# coldwater plants for telescope goldfish



## atmmachine816 (Apr 18, 2006)

title basically sums it up. My aunt is going to get some telescope goldfish if she can find them and was wondering what plants will be ok in 66-68Farenheit. I'v looked around but can't really find what plants would work. Any help is appreciated


----------



## Sammie7 (Oct 3, 2006)

For all intensive purposes, goldfish are vegetarians; thus they will eat most plants. Some plants I have heard that no fish eats are anubias nana, java fern, and java moss. However, I am not sure how these would do in a coldwater tank. I have never had goldfish, so maybe someone with some experience will chime in.
Here is a page full of common aquatic plants: Aquarium Plants Photos & Profiles at the Age of Aquariums - Tropical Fish
I don't know if that will help but maybe you could look them up on Google to find their temperature ranges.

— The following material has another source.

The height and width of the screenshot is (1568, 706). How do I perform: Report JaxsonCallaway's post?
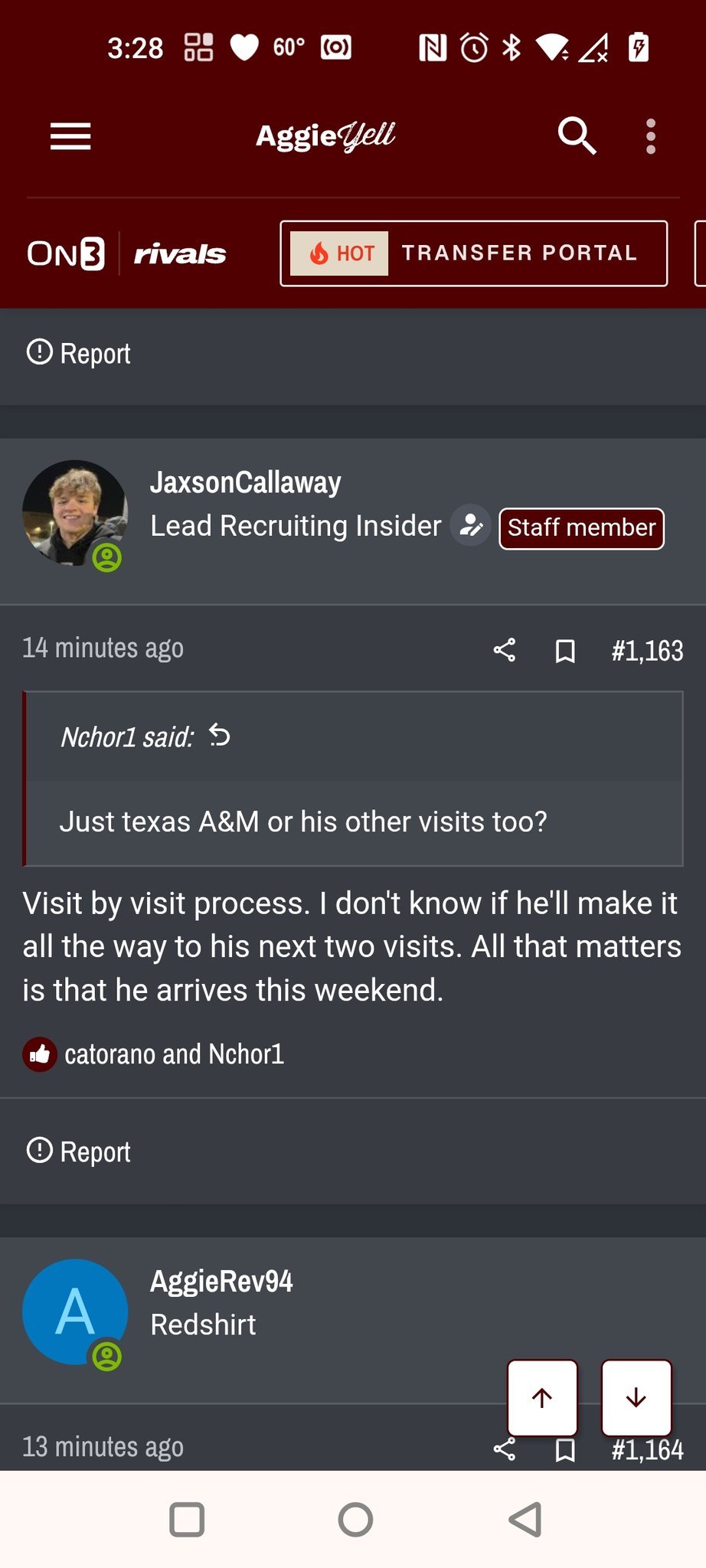(x=79, y=1152)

Good Luck.


----------



## atmmachine816 (Apr 18, 2006)

Thanks, yes that's a problem she's running into. She'd like some live plants though I'v read java moss is bad for them as they get stuck or something and java fern might work.

thanks


----------



## Sammie7 (Oct 3, 2006)

No problem.


----------



## trenac (Jul 16, 2004)

Here is a link that list plants that do well with Goldfish... Goldfish Plants


----------



## atmmachine816 (Apr 18, 2006)

Thanks


----------